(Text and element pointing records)
==================================================
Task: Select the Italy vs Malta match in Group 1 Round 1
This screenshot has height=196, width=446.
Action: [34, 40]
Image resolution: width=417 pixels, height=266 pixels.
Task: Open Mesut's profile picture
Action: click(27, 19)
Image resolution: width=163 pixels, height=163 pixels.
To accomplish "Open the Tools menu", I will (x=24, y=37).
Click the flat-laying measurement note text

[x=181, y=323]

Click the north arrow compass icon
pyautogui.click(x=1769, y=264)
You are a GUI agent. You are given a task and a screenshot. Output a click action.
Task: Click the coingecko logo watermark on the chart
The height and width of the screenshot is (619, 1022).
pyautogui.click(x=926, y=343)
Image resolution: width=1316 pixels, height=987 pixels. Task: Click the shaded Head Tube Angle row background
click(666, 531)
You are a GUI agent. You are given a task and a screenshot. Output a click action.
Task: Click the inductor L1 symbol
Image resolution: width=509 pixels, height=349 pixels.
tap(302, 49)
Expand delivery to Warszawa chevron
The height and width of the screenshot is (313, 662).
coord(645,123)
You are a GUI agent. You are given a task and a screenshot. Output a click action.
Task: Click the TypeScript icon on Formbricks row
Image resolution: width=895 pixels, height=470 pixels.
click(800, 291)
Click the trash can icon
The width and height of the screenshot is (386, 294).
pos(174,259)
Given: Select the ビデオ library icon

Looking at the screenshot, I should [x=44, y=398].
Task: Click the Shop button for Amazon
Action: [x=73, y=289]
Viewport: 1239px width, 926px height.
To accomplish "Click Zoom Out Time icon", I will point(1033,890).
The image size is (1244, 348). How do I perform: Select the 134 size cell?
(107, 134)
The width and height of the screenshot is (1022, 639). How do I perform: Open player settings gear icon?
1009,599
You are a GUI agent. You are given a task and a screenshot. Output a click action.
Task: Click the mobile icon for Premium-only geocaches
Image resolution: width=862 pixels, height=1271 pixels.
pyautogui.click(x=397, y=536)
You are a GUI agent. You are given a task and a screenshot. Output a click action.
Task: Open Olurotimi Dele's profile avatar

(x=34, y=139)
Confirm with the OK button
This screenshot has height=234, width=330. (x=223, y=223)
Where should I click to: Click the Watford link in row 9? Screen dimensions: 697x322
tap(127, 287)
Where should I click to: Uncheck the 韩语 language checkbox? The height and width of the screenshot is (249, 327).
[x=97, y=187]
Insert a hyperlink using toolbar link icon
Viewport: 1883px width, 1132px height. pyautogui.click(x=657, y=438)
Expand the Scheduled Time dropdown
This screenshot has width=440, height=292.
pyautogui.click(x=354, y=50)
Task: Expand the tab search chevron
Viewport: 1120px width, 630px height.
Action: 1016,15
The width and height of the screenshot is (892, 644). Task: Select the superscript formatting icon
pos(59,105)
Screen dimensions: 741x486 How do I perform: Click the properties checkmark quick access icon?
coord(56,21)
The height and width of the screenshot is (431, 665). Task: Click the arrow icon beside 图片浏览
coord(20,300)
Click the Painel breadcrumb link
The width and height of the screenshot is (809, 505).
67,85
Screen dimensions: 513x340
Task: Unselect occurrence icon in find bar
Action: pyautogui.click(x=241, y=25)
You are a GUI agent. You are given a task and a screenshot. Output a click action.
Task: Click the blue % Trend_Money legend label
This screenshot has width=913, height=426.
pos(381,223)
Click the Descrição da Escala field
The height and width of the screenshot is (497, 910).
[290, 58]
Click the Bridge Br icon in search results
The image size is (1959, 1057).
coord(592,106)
==================================================
* **Exercise directions**
Reproduce without any changes the lines starting with the line that contains "Viewport: 1239px width, 926px height." and going on through the line that contains "This screenshot has height=234, width=330.".

* **Task solution**
Viewport: 1239px width, 926px height.
To accomplish "Click Zoom Out Time icon", I will point(1033,890).
The image size is (1244, 348). How do I perform: Select the 134 size cell?
(107, 134)
The width and height of the screenshot is (1022, 639). How do I perform: Open player settings gear icon?
1009,599
You are a GUI agent. You are given a task and a screenshot. Output a click action.
Task: Click the mobile icon for Premium-only geocaches
Image resolution: width=862 pixels, height=1271 pixels.
pyautogui.click(x=397, y=536)
You are a GUI agent. You are given a task and a screenshot. Output a click action.
Task: Open Olurotimi Dele's profile avatar

(x=34, y=139)
Confirm with the OK button
This screenshot has height=234, width=330. (x=223, y=223)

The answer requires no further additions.